Comment démarrer une fois l’outil en place ?
L’outil a été choisi, c’est déjà une bonne chose puisqu’il permettra de rendre concrètes les actions mais aussi les résultats. Il s’agit alors de promouvoir la prise de conscience et la responsabilité au plus proche des ceux qui développement les applicatifs. Mais aussi, il s’agit de mettre en avant la collaboration entre entités, qu’il y ait une équipe centrale ou non. L’ensemble des équipes doivent partager des objectifs et non découpler les objectifs pour éviter la mise en compétition voire même la mise en opposition de celles-ci. Pour y arriver, il sera certainement nécessaire de mettre en place des formations en vue d’augmenter la connaissance des différents intervenants.
En parallèle à cela, il est nécessaire de définir des règles de gestion. On pourrait être tenté de définir l’ensemble des règles et de chercher à s’y tenir absolument. L’agilité et la progressivité seront pourtant des facteurs clés pour permettre à chacun de comprendre et apprendre.
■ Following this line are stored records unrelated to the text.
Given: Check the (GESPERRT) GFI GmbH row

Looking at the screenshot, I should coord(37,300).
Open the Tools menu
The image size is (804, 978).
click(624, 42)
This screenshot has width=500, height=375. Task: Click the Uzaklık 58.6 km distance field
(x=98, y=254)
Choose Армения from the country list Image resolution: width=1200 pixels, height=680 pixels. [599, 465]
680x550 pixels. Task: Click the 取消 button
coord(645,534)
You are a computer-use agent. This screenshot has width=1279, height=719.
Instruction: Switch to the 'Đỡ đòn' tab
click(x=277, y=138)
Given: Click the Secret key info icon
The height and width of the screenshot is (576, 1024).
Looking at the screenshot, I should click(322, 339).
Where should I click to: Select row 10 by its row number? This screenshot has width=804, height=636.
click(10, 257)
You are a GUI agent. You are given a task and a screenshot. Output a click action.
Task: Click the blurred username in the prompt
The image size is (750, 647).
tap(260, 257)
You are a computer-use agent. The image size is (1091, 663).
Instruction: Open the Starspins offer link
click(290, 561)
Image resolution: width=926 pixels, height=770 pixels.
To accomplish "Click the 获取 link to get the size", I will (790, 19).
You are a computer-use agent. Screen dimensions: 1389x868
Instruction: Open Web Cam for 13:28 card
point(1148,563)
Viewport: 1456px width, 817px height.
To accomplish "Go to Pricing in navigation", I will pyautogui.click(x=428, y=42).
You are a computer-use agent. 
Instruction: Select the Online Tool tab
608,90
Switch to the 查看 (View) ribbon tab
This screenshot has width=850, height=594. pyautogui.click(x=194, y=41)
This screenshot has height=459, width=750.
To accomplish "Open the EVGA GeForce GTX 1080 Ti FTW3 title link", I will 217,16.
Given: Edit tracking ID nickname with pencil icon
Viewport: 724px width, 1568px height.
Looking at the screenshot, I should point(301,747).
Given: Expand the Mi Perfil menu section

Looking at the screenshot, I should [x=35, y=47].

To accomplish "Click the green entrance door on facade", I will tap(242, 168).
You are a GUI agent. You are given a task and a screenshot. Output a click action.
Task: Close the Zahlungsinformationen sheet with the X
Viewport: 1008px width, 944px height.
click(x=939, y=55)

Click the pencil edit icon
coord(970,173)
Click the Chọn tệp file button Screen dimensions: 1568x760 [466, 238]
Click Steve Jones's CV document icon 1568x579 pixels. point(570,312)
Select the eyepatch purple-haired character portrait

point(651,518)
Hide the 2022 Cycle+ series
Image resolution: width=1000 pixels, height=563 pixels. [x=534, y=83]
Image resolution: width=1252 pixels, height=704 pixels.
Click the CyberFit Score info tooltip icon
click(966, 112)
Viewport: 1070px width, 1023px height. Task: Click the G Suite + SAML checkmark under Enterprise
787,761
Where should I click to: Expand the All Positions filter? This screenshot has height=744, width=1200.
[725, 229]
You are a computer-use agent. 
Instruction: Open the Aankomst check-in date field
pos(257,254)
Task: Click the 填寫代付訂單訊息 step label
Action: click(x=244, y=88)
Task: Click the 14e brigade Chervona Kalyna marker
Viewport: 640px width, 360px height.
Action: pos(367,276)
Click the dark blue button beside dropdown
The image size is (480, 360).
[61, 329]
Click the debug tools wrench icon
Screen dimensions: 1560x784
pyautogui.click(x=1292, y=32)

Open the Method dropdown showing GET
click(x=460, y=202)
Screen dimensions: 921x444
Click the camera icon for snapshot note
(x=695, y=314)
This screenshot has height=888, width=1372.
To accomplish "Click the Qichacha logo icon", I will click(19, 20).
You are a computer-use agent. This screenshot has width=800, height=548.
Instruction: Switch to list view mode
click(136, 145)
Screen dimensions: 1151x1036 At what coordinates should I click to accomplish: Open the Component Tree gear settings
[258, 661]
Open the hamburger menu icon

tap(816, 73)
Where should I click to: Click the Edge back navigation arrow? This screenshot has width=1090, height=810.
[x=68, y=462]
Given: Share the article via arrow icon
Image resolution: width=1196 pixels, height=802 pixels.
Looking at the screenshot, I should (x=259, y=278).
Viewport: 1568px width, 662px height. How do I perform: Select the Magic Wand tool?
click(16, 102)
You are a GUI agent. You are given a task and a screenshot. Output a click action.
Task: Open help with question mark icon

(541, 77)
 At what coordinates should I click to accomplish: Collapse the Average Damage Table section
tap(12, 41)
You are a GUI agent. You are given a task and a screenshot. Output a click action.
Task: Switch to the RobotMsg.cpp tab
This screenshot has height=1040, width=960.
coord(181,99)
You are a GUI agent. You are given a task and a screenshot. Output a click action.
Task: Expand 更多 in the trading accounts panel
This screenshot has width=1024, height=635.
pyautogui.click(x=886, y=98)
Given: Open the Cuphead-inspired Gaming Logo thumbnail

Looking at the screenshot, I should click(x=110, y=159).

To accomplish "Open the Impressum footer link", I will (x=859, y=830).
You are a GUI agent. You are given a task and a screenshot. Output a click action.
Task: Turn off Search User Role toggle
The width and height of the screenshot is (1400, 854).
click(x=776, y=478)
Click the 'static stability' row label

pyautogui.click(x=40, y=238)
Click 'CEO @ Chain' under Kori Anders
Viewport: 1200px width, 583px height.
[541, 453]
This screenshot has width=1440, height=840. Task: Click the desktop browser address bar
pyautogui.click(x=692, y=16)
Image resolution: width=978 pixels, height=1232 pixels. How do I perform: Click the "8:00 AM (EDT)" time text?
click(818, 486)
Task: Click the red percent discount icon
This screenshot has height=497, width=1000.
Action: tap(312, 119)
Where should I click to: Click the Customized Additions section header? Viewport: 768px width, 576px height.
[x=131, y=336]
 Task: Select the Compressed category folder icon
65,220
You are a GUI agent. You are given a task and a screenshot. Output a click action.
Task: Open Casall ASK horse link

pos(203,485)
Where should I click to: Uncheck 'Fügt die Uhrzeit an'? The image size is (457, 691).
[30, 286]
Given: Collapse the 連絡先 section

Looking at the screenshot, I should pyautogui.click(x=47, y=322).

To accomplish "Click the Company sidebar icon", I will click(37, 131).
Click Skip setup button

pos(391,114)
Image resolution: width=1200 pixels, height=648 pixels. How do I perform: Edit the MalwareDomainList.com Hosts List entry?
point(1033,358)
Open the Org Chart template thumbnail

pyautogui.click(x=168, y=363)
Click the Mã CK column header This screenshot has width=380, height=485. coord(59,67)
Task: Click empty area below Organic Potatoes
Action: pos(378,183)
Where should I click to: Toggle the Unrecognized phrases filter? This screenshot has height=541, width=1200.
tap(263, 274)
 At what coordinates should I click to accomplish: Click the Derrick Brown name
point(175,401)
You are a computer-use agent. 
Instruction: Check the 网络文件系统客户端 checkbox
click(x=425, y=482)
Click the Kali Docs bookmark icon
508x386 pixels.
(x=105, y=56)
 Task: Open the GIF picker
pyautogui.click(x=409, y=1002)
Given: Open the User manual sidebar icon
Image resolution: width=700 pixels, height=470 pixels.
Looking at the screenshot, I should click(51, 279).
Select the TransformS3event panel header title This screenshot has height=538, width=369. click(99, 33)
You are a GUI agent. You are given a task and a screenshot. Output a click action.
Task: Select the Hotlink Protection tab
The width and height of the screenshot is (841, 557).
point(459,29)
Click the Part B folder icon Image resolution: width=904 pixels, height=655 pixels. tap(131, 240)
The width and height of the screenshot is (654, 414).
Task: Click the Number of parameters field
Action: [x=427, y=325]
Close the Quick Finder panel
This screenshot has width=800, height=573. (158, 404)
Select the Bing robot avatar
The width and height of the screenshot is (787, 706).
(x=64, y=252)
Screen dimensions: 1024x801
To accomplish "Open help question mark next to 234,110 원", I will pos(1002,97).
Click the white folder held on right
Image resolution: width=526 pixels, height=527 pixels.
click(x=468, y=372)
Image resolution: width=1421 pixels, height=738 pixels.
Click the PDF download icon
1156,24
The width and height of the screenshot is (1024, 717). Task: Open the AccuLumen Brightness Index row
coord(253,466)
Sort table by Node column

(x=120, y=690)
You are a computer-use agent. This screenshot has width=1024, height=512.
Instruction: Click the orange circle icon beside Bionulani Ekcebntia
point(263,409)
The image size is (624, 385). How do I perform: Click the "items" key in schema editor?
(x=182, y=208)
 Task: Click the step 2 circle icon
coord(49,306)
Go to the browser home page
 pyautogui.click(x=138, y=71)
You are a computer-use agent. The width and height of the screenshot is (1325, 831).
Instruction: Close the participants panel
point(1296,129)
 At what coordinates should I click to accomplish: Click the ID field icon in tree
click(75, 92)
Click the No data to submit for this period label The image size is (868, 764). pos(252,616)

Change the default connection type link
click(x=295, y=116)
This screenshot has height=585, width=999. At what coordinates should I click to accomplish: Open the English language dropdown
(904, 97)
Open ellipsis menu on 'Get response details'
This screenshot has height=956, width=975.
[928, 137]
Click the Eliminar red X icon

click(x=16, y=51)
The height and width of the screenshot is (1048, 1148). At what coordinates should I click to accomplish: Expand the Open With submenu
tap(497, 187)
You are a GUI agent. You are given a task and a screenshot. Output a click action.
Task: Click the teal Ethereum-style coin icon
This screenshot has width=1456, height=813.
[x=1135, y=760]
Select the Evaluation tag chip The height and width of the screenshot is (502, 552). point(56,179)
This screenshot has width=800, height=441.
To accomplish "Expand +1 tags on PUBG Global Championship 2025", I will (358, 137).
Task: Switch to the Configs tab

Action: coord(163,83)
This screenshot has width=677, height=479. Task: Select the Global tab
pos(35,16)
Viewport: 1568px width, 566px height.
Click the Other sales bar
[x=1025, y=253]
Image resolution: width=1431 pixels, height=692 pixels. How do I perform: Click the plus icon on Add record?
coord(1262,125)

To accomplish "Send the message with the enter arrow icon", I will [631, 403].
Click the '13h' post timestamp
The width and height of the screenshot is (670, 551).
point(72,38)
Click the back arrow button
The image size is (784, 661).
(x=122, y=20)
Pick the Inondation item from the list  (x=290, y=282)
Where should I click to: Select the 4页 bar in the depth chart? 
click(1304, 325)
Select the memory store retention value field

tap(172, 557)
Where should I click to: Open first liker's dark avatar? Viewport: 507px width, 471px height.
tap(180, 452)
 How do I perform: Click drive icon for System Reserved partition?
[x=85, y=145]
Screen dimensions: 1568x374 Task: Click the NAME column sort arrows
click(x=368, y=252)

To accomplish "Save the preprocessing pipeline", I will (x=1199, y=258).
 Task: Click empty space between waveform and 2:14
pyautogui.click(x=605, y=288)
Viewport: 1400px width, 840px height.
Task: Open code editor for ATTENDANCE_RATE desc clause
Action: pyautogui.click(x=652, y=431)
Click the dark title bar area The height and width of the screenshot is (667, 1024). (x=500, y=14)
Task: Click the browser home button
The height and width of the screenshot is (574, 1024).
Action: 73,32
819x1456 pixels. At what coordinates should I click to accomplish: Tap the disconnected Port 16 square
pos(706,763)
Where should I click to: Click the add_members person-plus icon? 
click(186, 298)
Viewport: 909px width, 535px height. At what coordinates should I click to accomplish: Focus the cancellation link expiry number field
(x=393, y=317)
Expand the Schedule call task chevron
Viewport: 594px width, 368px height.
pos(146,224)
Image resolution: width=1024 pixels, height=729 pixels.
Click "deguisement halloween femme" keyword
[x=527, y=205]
Avant de chercher à bloquer l’utilisation d’un composant, il s’avère certainement bien plus utile d’identifier les composants et de comprendre ceux-ci pour mieux identifier les sources de risques. Encore une fois, l’accompagnement de l’ensemble des intervenants est certainement une clé importante, que ce soit par l’équipe centrale ou une équipe formée temporairement pour accompagner les autres.